Consigne 1
Répondez à ces questions sur le texte consacré au carry back :
(a) Quel bénéfice imposable la société de l'exemple réalise-t-elle à la clôture de son exercice 2019 ?
(b) À quel montant la base imposable est-elle ramenée pour l'exercice comptable 2019 grâce au carry back ?
(c) Quelle date marque le début de la période pendant laquelle une distribution de dividendes exclut une société du régime ?
Consigne 2
Reprenez le texte sur le carry back à la suite de sa dernière phrase.

Texte retenu
++++++++

Ce système donne un bol d’air frais aux entreprises en difficulté, puisqu’il ouvre la possibilité de déduire les pertes fiscales de 2020 des bénéfices de 2019.

Jusqu’ici, le droit fiscal belge ne prévoit que le «carry forward», permettant la déduction des pertes antérieures sur les bénéfices futurs. Ce système présente l’inconvénient de ne donner un bol d’air à l’entreprise qu’après son rétablissement, et non au moment où elle en aurait le plus besoin. Le carry back permet au contraire, avec l’imputation des pertes sur des bénéfices réalisés lors d’exercices antérieurs, le remboursement des impôts précédemment payés sur des bénéfices antérieurs.

 

Déduction anticipée

Prenons un exemple chiffré. Une société clôture son exercice comptable le 31 décembre 2019 avec un bénéfice imposable d’un million d’euros. Elle s’attend à subir une perte de 700.000 euros lors de l’exercice comptable 2020 en raison de la crise sanitaire. Jusqu’à présent, elle n’avait d’autre choix que de reporter sa perte fiscale de 700.000 euros sur les exercices futurs (système du «carry forward»).

Avec le carry back, la société pourra demander l’exonération du montant de la perte estimée de 700.000 euros. La base imposable sera ainsi ramenée à 300.000 euros pour l’exercice comptable 2019 (exercice d’imposition 2020). L’impôt dû pour l’exercice comptable 2019 diminue, de sorte qu’une partie ou la totalité des versements anticipés effectués en 2019 sera remboursée. «Autrement dit, la société recevra sur un plateau d’argent des liquidités de l’Etat !»,
résume Denis-Emmanuel Philippe,  avocat-associé chez Bloom. L’exonération résultant de cette déduction anticipée de la perte devra ensuite faire l’objet d’une reprise l’année suivante, de telle sorte que la perte de 2020 (déduite de manière anticipée) soit bien neutralisée et ne puisse pas être à nouveau déduite.

Sont exclues du régime: les sociétés qui ont des liens avec les paradis fiscaux et celles qui ont distribué des dividendes au cours de la période du 12 mars 2020 (début du «lockdown») jusqu’au jour de l’introduction de leur déclaration relative à l’exercice d’imposition 2021.

++++++++

Données extraites
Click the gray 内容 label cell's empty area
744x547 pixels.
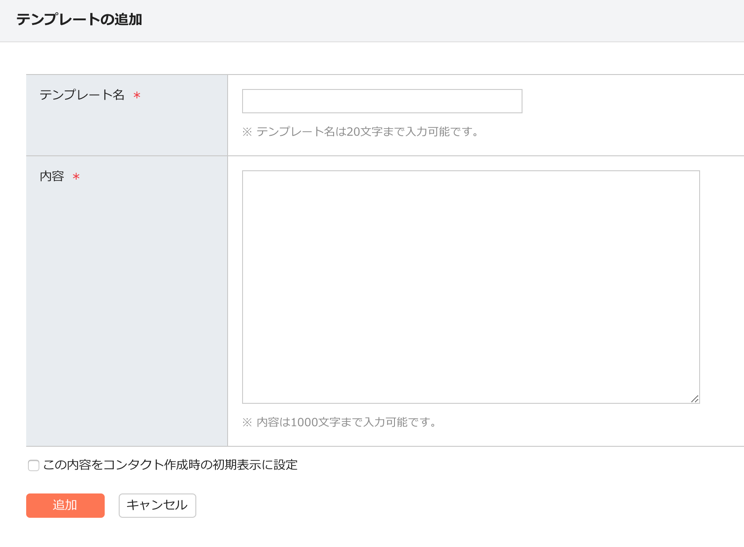coord(127,320)
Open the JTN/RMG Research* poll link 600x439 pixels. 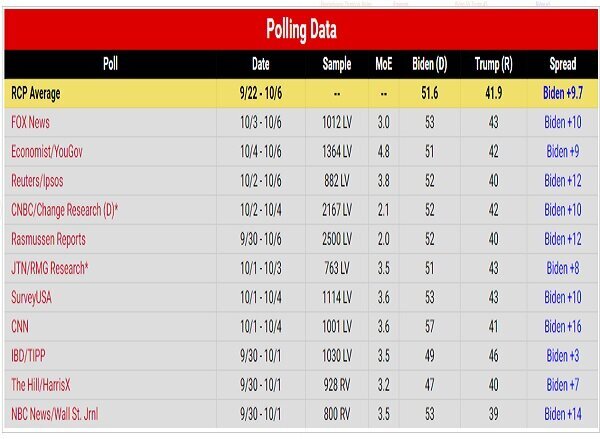coord(50,268)
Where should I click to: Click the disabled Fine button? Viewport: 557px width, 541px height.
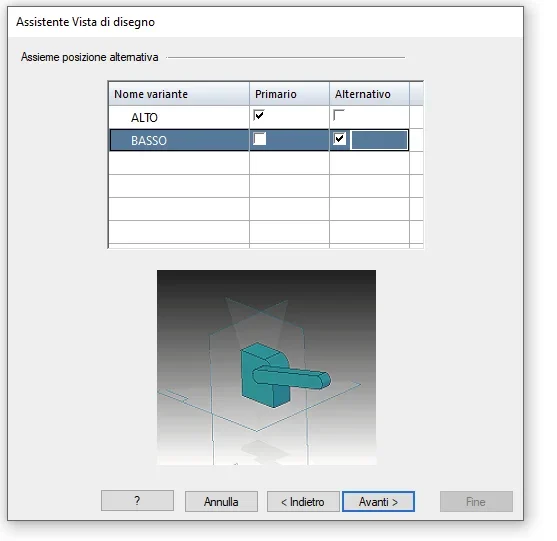pos(476,502)
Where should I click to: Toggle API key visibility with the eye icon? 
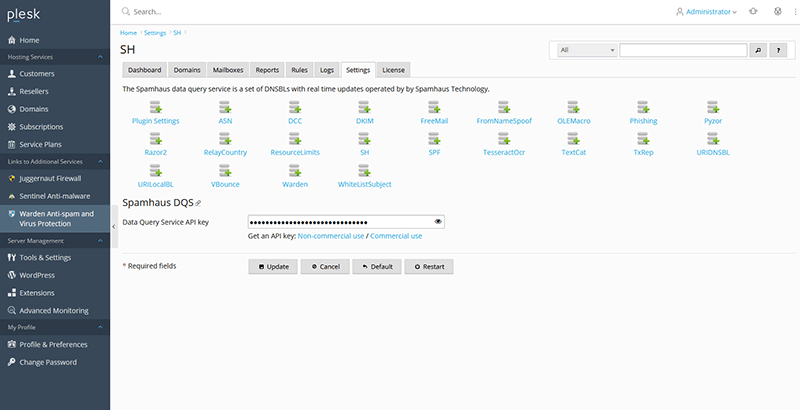[x=438, y=221]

++++++++

Réponse 1
(a) Un million d'euros.
(b) 300.000 euros.
(c) Le 12 mars 2020.

Réponse 2
«Le carry back ou déduction anticipée des pertes est un merveilleux outil fiscal pour aider les entreprises à passer le cap de la crise», estime Denis- Emmanuel Philippe.

La loi porte sur les bénéfices antérieurs réalisés lors d’un exercice comptable clôturé au cours de la période allant du 13 mars 2019 au 31 décembre 2020. Mais rien n’empêche toutefois une société de choisir d’imputer la perte subie en 2021 (exercice d’imposition 2022) sur le bénéfice réalisé lors de l’exercice comptable clôturé le 31 décembre 2020. Elle pourrait y avoir particulièrement intérêt dans l’hypothèse où elle a subi les effets de la crise en 2021 plutôt qu’en 2020.

 

Difficile estimation

Bien qu’attrayant au premier abord, le dispositif nécessite une certaine vigilance. Notamment pour ce qui est de l’estimation de la perte subie en 2020. Au moment de l’introduction de la déclaration fiscale, la perte fiscale de la période imposable suivante est encore incertaine. «Les entreprises désireuses de profiter au maximum du carry back ont intérêt à ne pas surestimer le montant de la perte», recommande Denis-Emmanuel Philippe. Un mécanisme de sanction, prenant la forme d’une cotisation spéciale à l’impôt des sociétés, a été prévu pour le cas où les pertes déduites par anticipation dépasseraient finalement les pertes effectivement subies (une tolérance de 10% est appliquée).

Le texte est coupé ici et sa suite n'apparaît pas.